• [ТЕКСТ ДЛЯ ЧТЕНИЯ]:
__________________________________________________

Дальность времени и полная завершенность прошлого дозволяют мне рассказать - не в тесном кружке друзей, а просто вслух - о том, как я однажды пережил острый час и как этот решительный, острый час был внешне и внутренне связан с Архиповым.
Это было в Москве незабвенных 90-х годов. Я ждал окончания зимы, только что еще начавшейся и размашисто игравшей своими белыми метелями. Морозные дни, морозные ночи и тоска в сердце. Почему тоска? По окончании зимы меня должна была обласкать, наконец, долгожданная радость. Я был женихом той красивой девушки, которая стала моей Беатриче и вовлекла меня в изучение Данте и сокровищ мировой живописи, и это в ее благословенной близости я написал ряд книг, начиная с торжествующей "В безбрежности" и стройной "Тишины". Меня ждало такое несказанное счастье, а в сердце была тоска. Почему же?

__________________________________________________

• [ИСХОДНЫЕ ДАННЫЕ]:
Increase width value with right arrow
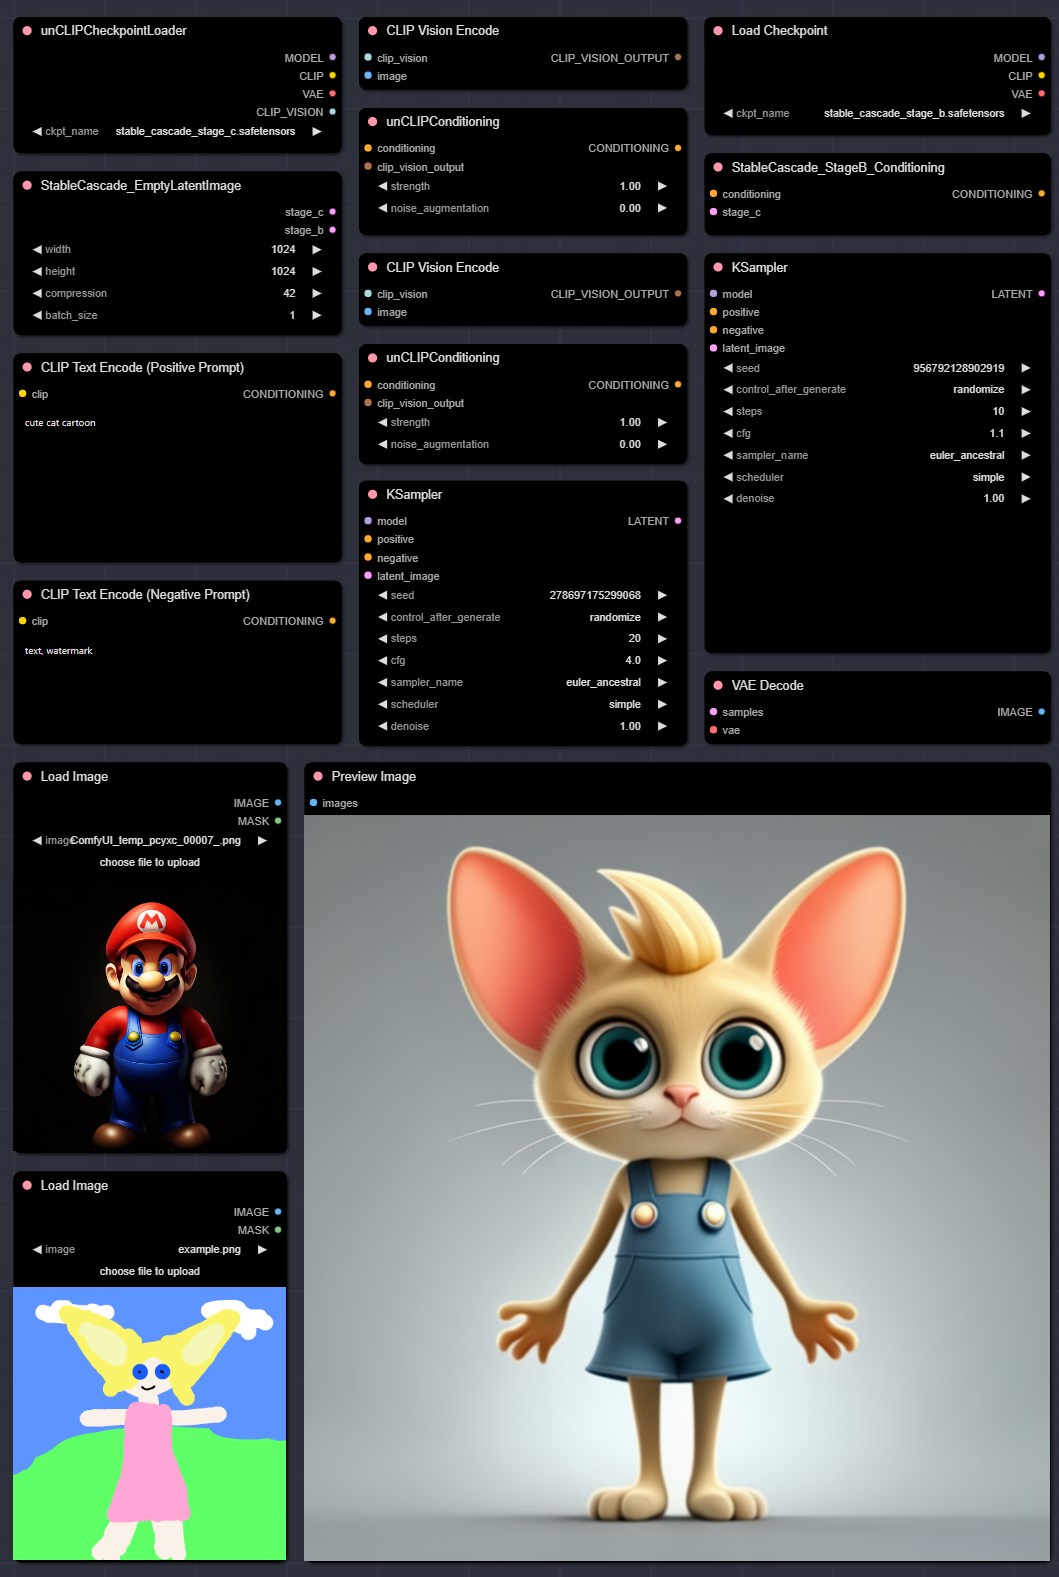The image size is (1059, 1577). (317, 249)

__________________________________________________

Замените «тоска» на «грусть» во всём отрывке текста для чтения, начиная со слов «Дальность времени и» и заканчивая словами «тоска. Почему же?», и приведите этот отрывок полностью.

• [ОТВЕТ К ЗАДАНИЮ]:
Дальность времени и полная завершенность прошлого дозволяют мне рассказать - не в тесном кружке друзей, а просто вслух - о том, как я однажды пережил острый час и как этот решительный, острый час был внешне и внутренне связан с Архиповым.
Это было в Москве незабвенных 90-х годов. Я ждал окончания зимы, только что еще начавшейся и размашисто игравшей своими белыми метелями. Морозные дни, морозные ночи и грусть в сердце. Почему грусть? По окончании зимы меня должна была обласкать, наконец, долгожданная радость. Я был женихом той красивой девушки, которая стала моей Беатриче и вовлекла меня в изучение Данте и сокровищ мировой живописи, и это в ее благословенной близости я написал ряд книг, начиная с торжествующей "В безбрежности" и стройной "Тишины". Меня ждало такое несказанное счастье, а в сердце была грусть. Почему же?